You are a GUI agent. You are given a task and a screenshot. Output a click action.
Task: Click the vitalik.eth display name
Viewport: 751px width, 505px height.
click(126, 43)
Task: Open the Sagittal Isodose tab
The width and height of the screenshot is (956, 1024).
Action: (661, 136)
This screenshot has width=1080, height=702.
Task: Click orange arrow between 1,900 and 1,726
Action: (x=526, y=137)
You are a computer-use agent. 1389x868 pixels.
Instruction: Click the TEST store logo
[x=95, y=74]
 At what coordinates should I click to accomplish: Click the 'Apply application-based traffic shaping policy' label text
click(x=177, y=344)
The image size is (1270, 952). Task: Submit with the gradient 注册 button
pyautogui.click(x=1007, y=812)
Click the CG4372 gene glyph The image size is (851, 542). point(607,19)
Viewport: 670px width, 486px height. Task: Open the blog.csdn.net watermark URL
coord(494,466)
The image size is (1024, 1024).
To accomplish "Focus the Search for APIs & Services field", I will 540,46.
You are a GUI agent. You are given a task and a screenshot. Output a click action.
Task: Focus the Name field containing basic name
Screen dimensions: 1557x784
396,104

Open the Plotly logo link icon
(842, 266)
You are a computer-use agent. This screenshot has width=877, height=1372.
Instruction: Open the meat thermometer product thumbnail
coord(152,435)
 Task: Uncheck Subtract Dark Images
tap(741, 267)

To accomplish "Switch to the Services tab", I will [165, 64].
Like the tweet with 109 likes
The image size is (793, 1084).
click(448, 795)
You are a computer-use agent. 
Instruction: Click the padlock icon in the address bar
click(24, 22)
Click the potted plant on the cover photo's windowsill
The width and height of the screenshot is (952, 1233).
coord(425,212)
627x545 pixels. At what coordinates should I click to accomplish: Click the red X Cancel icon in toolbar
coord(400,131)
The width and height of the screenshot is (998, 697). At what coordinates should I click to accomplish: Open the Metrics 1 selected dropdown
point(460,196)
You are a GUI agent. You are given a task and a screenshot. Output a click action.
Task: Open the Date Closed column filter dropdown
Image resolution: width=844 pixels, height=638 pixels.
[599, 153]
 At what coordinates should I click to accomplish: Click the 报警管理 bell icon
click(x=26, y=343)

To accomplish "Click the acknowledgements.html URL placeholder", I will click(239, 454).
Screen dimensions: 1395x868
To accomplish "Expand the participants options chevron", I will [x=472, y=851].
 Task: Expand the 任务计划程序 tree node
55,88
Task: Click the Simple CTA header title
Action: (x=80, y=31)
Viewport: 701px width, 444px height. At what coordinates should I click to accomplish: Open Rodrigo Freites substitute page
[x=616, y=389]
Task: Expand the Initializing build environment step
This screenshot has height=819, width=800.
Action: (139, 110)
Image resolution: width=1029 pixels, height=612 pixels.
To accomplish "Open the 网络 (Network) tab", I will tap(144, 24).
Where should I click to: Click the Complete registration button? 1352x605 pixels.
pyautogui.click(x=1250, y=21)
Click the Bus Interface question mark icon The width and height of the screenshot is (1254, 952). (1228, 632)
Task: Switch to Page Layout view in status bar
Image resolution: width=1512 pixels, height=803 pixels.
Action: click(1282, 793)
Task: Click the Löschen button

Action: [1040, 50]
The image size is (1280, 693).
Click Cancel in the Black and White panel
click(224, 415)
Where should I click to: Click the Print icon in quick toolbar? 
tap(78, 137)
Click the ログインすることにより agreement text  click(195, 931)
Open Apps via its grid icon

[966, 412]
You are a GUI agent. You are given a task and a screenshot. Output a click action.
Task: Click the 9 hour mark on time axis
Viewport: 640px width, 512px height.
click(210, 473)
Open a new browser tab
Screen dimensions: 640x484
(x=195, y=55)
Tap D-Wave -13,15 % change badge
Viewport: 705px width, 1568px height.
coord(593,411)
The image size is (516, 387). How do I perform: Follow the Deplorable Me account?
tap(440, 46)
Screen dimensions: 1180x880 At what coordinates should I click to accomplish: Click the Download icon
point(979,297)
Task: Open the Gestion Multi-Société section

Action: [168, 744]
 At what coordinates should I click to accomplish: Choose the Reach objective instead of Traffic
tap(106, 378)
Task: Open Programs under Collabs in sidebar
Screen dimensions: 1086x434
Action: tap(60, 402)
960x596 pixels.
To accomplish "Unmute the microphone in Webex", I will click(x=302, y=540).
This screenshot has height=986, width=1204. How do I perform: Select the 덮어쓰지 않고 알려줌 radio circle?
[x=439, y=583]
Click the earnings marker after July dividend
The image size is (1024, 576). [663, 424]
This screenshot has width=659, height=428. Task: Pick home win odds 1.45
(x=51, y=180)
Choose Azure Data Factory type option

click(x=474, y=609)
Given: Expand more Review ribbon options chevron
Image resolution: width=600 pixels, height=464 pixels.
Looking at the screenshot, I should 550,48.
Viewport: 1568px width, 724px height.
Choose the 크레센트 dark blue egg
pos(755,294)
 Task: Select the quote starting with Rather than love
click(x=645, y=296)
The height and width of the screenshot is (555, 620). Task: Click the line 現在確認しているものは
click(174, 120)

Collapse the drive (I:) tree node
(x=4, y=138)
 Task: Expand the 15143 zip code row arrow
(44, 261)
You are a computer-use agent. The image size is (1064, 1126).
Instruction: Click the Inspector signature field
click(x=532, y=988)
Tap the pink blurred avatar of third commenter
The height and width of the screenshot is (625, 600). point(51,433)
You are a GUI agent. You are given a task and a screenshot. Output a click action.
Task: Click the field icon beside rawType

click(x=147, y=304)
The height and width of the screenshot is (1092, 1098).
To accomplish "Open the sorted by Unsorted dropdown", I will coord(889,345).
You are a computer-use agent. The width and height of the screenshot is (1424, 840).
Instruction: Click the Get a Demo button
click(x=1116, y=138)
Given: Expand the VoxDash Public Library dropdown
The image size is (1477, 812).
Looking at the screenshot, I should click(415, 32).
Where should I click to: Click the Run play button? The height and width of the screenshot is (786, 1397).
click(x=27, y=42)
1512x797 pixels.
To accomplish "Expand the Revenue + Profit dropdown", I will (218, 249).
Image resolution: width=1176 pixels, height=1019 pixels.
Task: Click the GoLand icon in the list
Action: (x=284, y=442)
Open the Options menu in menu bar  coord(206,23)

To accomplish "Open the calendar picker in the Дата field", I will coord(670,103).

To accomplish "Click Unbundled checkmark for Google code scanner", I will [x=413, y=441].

+++++

**Task directions:** Would you output every line of the listing exactly?

**Response:**
You are a GUI agent. You are given a task and a screenshot. Output a click action.
Task: Click the vitalik.eth display name
Viewport: 751px width, 505px height.
click(126, 43)
Task: Open the Sagittal Isodose tab
The width and height of the screenshot is (956, 1024).
Action: (661, 136)
This screenshot has width=1080, height=702.
Task: Click orange arrow between 1,900 and 1,726
Action: (x=526, y=137)
You are a computer-use agent. 1389x868 pixels.
Instruction: Click the TEST store logo
[x=95, y=74]
 At what coordinates should I click to accomplish: Click the 'Apply application-based traffic shaping policy' label text
click(x=177, y=344)
The image size is (1270, 952). Task: Submit with the gradient 注册 button
pyautogui.click(x=1007, y=812)
Click the CG4372 gene glyph The image size is (851, 542). point(607,19)
Viewport: 670px width, 486px height. Task: Open the blog.csdn.net watermark URL
coord(494,466)
The image size is (1024, 1024).
To accomplish "Focus the Search for APIs & Services field", I will 540,46.
You are a GUI agent. You are given a task and a screenshot. Output a click action.
Task: Focus the Name field containing basic name
Screen dimensions: 1557x784
396,104

Open the Plotly logo link icon
(842, 266)
You are a computer-use agent. This screenshot has width=877, height=1372.
Instruction: Open the meat thermometer product thumbnail
coord(152,435)
 Task: Uncheck Subtract Dark Images
tap(741, 267)

To accomplish "Switch to the Services tab", I will [165, 64].
Like the tweet with 109 likes
The image size is (793, 1084).
click(448, 795)
You are a computer-use agent. 
Instruction: Click the padlock icon in the address bar
click(24, 22)
Click the potted plant on the cover photo's windowsill
The width and height of the screenshot is (952, 1233).
coord(425,212)
627x545 pixels. At what coordinates should I click to accomplish: Click the red X Cancel icon in toolbar
coord(400,131)
The width and height of the screenshot is (998, 697). At what coordinates should I click to accomplish: Open the Metrics 1 selected dropdown
point(460,196)
You are a GUI agent. You are given a task and a screenshot. Output a click action.
Task: Open the Date Closed column filter dropdown
Image resolution: width=844 pixels, height=638 pixels.
[599, 153]
 At what coordinates should I click to accomplish: Click the 报警管理 bell icon
click(x=26, y=343)

To accomplish "Click the acknowledgements.html URL placeholder", I will click(239, 454).
Screen dimensions: 1395x868
To accomplish "Expand the participants options chevron", I will [x=472, y=851].
 Task: Expand the 任务计划程序 tree node
55,88
Task: Click the Simple CTA header title
Action: (x=80, y=31)
Viewport: 701px width, 444px height. At what coordinates should I click to accomplish: Open Rodrigo Freites substitute page
[x=616, y=389]
Task: Expand the Initializing build environment step
This screenshot has height=819, width=800.
Action: (139, 110)
Image resolution: width=1029 pixels, height=612 pixels.
To accomplish "Open the 网络 (Network) tab", I will tap(144, 24).
Where should I click to: Click the Complete registration button? 1352x605 pixels.
pyautogui.click(x=1250, y=21)
Click the Bus Interface question mark icon The width and height of the screenshot is (1254, 952). (1228, 632)
Task: Switch to Page Layout view in status bar
Image resolution: width=1512 pixels, height=803 pixels.
Action: click(1282, 793)
Task: Click the Löschen button

Action: [1040, 50]
The image size is (1280, 693).
Click Cancel in the Black and White panel
click(224, 415)
Where should I click to: Click the Print icon in quick toolbar? 
tap(78, 137)
Click the ログインすることにより agreement text  click(195, 931)
Open Apps via its grid icon

[966, 412]
You are a GUI agent. You are given a task and a screenshot. Output a click action.
Task: Click the 9 hour mark on time axis
Viewport: 640px width, 512px height.
click(210, 473)
Open a new browser tab
Screen dimensions: 640x484
(x=195, y=55)
Tap D-Wave -13,15 % change badge
Viewport: 705px width, 1568px height.
coord(593,411)
The image size is (516, 387). How do I perform: Follow the Deplorable Me account?
tap(440, 46)
Screen dimensions: 1180x880 At what coordinates should I click to accomplish: Click the Download icon
point(979,297)
Task: Open the Gestion Multi-Société section

Action: [168, 744]
 At what coordinates should I click to accomplish: Choose the Reach objective instead of Traffic
tap(106, 378)
Task: Open Programs under Collabs in sidebar
Screen dimensions: 1086x434
Action: tap(60, 402)
960x596 pixels.
To accomplish "Unmute the microphone in Webex", I will click(x=302, y=540).
This screenshot has height=986, width=1204. How do I perform: Select the 덮어쓰지 않고 알려줌 radio circle?
[x=439, y=583]
Click the earnings marker after July dividend
The image size is (1024, 576). [663, 424]
This screenshot has width=659, height=428. Task: Pick home win odds 1.45
(x=51, y=180)
Choose Azure Data Factory type option

click(x=474, y=609)
Given: Expand more Review ribbon options chevron
Image resolution: width=600 pixels, height=464 pixels.
Looking at the screenshot, I should 550,48.
Viewport: 1568px width, 724px height.
Choose the 크레센트 dark blue egg
pos(755,294)
 Task: Select the quote starting with Rather than love
click(x=645, y=296)
The height and width of the screenshot is (555, 620). Task: Click the line 現在確認しているものは
click(174, 120)

Collapse the drive (I:) tree node
(x=4, y=138)
 Task: Expand the 15143 zip code row arrow
(44, 261)
You are a computer-use agent. The image size is (1064, 1126).
Instruction: Click the Inspector signature field
click(x=532, y=988)
Tap the pink blurred avatar of third commenter
The height and width of the screenshot is (625, 600). point(51,433)
You are a GUI agent. You are given a task and a screenshot. Output a click action.
Task: Click the field icon beside rawType

click(x=147, y=304)
The height and width of the screenshot is (1092, 1098).
To accomplish "Open the sorted by Unsorted dropdown", I will coord(889,345).
You are a computer-use agent. The width and height of the screenshot is (1424, 840).
Instruction: Click the Get a Demo button
click(x=1116, y=138)
Given: Expand the VoxDash Public Library dropdown
The image size is (1477, 812).
Looking at the screenshot, I should click(415, 32).
Where should I click to: Click the Run play button? The height and width of the screenshot is (786, 1397).
click(x=27, y=42)
1512x797 pixels.
To accomplish "Expand the Revenue + Profit dropdown", I will (218, 249).
Image resolution: width=1176 pixels, height=1019 pixels.
Task: Click the GoLand icon in the list
Action: (x=284, y=442)
Open the Options menu in menu bar  coord(206,23)

To accomplish "Open the calendar picker in the Дата field", I will coord(670,103).

To accomplish "Click Unbundled checkmark for Google code scanner", I will [x=413, y=441].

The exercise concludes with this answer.